Some have given it right back to those who opposed Giglio’s giving the prayer, including Gabe Lyons and Tim Dalrymple. David Sessions has given Gabe, a friend of mine, an earful. Tim Dalrymple, another friend, brought this heated reaction to the sacking of Louie Giglio to a head with this set of lines:
So, a wry congratulations to the LGBT community. You just chased an evangelical pastor widely known and celebrated for his anti-trafficking efforts out of the President’s inaugural for the thought-crime of believing (or once believing) that homosexual sex is sinful, and homosexual desires can be controlled or cultivated in other ways. In so doing, however, you proved not only that you (unlike most oppressed minorities) wield immense political power, but you also proved that the oppressed can also be oppressors, the bullied bullies, and you proved too that evangelicals are right to have concerns that their religious conscience freedoms are in danger.
Was it worth it? It’s hard to claim the place of the oppressed when you wield power like this.
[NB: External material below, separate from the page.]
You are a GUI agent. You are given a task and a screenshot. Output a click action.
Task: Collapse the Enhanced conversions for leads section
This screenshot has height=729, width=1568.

I have a different take, noted already in the top of this post. Any evangelical on the platform of any Inauguration, Democrat or Republican, is being used. No one’s prayer will be acceptable to specific faiths… and if you tailor your prayer to all you shift your theology.
This is what happens when you enter the political forum. When you enter politics you risk sullying the gospel. In DC everything is political. Who speaks, who stands where, who gets to be in the parameters of the photos, who speaks when and when one speaks where… To agree to the political space is to agree with the politics. It was noble of you to back off; it was good to say “This isn’t worth it to the gospel.” But who could have been surprised that the caucus for same-sex marriage would find Louie objectionable? Rick Warren experienced this four years back. The debate has increased, not decreased.
There were two approaches left once the opposition’s rhetoric got going: back down, which Giglio did, or endure it, which Warren did.
Neither approach is worth it. If you don’t agree up and down the platform of the Democrats, don’t pray on their platform. Evangelicals will give anything to get some power back, or to be seen with power, to be the leader of the nation. That’s not our job, friends.
What happened to Louie is what happens when pastors and Christian leaders become complicit in politics. Politics determines everything. Not one’s theology, not one’s noble efforts to bring down trafficking, not one’s capacity to pray or lead the nation in a prayer for all. Politics determines everything. And the pastor who stands on that platform makes the gospel complicit in that platform’s politics.
There are now some discussions about who should offer that prayer.
Christian leaders and pastors need to be at the Prayer Breakfast or the Easter Breakfast, but not on the Inauguration Day platform — unless they line up with that platform’s agendas, and the most political ones and the most vocal ones and the most inflammatory ones are the ones that will determine suitability.
Louie, you didn’t belong there.
May all of us learn the lesson that Caesar is Caesar and Jesus is not Caesar.